Google says its flagship artificial intelligence chatbot, Gemini, has been inundated with “commercially motivated” attackers who repeatedly prompt it, sometimes requesting thousands of different queries, in an attempt to clone it (including one campaign that prompted Gemini more than 100,000 times).
In a report released Thursday, Google said chatbots are increasingly being subjected to “distillation attacks,” or repeated questions, aimed at forcing them to reveal their inner workings. Google describes this activity as “model extraction,” in which would-be imitators examine a system to find patterns and logic that make it work. Attackers appear to be using that information to build or enhance their own AI.
The company believes most of the culprits are private companies or researchers looking to gain a competitive advantage. A spokesperson told NBC News that Google believes the attacks originated from around the world, but declined to provide further details about what is known about the suspects.
John Hultquist, principal analyst in Google’s Threat Intelligence Group, said the scope of the attack against Gemini shows that it is likely to be, or soon will be, common to small businesses’ custom AI tools as well.
“We’re going to be the canary in the coal mine and there will be more incidents,” Hultquist said. He declined to name the suspect.
The company said it considers the distillation to be theft of intellectual property.

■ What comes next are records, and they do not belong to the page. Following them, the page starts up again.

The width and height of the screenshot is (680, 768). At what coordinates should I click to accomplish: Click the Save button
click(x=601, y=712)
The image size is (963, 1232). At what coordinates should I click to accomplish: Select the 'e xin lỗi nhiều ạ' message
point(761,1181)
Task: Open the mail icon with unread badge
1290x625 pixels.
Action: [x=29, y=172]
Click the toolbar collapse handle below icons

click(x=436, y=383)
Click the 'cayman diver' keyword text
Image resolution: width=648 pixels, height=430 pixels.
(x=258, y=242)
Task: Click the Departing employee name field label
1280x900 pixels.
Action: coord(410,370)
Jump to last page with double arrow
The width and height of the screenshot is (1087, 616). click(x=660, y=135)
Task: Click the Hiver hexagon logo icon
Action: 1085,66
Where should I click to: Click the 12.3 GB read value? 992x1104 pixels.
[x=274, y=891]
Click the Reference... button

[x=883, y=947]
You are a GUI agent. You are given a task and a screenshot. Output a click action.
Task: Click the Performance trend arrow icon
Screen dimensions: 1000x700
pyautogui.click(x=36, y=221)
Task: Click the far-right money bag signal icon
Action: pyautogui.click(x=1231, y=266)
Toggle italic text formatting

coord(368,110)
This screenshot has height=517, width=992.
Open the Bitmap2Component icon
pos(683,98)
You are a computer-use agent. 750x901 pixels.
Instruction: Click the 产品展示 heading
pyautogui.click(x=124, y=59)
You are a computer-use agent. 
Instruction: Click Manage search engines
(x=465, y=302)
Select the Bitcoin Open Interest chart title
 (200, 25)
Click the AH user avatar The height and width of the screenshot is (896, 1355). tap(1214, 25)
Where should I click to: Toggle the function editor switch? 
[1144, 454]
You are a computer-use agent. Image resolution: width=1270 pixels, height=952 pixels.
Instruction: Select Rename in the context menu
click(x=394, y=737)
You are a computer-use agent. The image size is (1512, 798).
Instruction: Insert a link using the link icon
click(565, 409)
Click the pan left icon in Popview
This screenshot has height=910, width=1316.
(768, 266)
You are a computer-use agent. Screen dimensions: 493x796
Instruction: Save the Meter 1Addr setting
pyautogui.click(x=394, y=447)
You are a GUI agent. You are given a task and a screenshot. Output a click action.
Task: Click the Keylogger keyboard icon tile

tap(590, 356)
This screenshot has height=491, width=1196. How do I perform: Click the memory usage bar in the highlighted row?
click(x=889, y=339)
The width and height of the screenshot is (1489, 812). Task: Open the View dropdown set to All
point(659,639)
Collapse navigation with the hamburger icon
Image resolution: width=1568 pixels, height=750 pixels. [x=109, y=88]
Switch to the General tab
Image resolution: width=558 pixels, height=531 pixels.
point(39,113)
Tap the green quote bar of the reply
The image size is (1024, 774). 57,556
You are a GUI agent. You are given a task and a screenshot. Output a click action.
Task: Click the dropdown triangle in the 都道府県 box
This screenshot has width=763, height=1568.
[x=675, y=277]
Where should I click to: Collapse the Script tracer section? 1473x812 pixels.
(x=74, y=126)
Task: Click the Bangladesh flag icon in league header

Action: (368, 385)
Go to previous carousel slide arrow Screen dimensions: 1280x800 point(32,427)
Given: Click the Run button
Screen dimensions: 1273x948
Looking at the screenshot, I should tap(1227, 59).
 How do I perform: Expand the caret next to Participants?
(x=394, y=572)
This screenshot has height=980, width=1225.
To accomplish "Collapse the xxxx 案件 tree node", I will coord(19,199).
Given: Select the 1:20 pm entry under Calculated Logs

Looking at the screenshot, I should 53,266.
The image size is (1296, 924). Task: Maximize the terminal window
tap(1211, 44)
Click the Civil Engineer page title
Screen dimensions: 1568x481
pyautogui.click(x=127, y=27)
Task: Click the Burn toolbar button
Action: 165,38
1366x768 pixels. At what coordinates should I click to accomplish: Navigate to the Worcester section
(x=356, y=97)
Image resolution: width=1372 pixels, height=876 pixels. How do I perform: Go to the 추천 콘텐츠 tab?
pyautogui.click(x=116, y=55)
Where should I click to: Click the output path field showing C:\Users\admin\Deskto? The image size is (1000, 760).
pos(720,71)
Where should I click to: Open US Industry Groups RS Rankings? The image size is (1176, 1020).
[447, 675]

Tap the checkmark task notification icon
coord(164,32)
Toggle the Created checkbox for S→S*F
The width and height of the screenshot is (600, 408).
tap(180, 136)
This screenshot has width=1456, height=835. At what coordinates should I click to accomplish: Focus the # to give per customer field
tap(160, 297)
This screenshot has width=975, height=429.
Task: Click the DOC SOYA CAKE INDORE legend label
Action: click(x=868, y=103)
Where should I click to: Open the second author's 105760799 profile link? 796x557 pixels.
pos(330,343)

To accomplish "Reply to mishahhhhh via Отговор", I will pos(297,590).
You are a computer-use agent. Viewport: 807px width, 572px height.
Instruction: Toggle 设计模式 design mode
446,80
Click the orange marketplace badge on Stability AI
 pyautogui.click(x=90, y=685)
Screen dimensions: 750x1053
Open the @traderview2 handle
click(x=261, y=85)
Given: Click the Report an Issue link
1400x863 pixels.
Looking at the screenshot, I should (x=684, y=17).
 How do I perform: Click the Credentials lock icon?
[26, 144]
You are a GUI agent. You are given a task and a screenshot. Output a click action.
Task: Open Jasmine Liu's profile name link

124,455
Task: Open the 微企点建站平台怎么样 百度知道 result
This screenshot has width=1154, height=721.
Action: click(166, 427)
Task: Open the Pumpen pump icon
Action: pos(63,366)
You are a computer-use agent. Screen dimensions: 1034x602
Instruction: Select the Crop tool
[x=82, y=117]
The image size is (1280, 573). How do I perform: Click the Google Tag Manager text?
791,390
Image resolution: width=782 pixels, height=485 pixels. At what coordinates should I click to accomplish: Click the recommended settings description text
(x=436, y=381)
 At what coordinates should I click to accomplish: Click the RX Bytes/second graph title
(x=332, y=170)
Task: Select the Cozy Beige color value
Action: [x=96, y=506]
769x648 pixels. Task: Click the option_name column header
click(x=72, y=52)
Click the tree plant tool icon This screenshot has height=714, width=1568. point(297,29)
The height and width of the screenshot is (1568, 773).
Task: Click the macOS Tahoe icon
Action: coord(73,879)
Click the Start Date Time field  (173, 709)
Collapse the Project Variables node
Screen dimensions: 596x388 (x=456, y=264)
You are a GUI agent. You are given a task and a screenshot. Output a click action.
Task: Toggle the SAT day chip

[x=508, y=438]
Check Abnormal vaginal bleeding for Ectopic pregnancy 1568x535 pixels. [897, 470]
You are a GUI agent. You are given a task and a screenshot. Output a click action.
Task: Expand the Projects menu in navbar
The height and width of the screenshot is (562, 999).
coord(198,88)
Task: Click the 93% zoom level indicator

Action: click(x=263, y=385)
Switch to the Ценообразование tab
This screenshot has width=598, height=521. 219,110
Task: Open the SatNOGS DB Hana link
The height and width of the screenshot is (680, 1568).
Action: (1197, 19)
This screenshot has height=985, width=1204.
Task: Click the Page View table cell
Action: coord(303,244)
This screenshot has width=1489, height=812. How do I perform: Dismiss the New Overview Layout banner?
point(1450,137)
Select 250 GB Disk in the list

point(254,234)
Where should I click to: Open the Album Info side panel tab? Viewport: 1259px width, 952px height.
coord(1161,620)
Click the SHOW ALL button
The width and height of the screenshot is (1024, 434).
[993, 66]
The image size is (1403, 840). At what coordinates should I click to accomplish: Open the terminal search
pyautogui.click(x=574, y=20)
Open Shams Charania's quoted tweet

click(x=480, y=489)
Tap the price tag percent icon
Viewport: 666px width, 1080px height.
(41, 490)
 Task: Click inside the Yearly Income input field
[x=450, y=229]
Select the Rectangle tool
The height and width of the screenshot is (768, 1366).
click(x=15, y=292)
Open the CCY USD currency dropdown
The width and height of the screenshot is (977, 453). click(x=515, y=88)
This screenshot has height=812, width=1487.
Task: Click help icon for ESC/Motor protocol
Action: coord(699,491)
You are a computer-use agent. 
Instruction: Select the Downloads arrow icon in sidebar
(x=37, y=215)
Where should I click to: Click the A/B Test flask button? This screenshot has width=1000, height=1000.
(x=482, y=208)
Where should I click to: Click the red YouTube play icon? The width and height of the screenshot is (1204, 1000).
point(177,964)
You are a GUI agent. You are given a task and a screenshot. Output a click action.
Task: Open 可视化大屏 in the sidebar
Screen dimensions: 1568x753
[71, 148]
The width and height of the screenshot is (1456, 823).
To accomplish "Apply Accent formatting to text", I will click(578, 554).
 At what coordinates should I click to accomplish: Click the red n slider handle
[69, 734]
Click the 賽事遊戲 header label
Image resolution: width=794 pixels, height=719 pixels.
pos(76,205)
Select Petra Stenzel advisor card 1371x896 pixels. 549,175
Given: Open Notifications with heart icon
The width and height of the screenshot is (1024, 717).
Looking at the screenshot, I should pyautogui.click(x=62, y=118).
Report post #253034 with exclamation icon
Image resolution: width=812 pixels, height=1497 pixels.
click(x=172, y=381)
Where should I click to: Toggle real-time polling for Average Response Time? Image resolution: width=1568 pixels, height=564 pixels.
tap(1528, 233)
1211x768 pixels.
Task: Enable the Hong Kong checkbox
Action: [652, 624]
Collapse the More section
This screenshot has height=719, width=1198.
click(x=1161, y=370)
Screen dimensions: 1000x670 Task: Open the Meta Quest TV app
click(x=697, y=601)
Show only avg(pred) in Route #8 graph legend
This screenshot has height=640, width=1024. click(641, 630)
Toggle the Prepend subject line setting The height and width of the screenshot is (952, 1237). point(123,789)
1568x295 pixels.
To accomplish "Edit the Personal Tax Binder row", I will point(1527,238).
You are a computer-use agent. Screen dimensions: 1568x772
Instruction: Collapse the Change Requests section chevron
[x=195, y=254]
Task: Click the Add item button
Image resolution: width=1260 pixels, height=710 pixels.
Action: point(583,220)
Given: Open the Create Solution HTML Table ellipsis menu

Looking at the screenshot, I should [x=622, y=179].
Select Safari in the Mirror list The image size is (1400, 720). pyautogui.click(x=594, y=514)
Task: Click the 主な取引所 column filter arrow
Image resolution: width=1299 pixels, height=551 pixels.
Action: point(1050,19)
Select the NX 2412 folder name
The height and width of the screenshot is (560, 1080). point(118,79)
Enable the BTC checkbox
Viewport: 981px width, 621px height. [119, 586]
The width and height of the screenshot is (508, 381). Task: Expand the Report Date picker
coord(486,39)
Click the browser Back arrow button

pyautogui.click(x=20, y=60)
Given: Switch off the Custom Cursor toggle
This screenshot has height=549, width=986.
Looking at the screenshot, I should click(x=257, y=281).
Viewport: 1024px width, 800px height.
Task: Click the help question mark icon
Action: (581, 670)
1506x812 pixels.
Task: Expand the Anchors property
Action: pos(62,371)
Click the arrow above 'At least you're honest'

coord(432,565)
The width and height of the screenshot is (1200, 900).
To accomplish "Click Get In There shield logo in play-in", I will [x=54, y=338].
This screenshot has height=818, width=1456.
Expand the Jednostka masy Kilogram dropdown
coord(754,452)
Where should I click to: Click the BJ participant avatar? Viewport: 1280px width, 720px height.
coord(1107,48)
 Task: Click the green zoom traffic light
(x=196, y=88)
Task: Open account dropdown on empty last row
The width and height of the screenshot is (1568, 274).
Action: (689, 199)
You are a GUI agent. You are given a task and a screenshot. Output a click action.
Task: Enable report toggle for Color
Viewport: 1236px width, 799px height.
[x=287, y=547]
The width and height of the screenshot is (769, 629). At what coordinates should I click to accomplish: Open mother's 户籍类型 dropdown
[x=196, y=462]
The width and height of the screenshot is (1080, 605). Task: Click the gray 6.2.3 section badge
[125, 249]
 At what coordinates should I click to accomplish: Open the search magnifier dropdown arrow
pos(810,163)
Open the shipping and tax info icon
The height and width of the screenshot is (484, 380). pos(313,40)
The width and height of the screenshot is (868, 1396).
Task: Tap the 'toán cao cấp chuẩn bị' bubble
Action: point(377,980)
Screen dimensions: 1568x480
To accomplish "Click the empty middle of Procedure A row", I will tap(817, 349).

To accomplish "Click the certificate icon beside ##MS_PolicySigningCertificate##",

Technology companies are spending billions of dollars racing to develop AI chatbots, or large-scale language models, and consider the inner workings of their top models to be invaluable proprietary information.
Although leading LLMs have mechanisms in place to identify distillation attacks and attempt to block those behind them, they are inherently vulnerable to distillation because they are open to anyone on the internet.
OpenAI, which runs ChatGPT, last year accused Chinese rival DeepSeek of conducting distillation attacks to improve its models.
Google said many of the attacks were created to unravel Gemini’s “reasoning,” or the algorithms that help it decide how to process information.
Hultquist said that as more companies design their own custom LLMs trained on potentially sensitive data, they become vulnerable to similar attacks.
“Let’s say your LLM has been trained in 100 years of secret thinking about how to trade. In theory, you can extract some of that,” he said.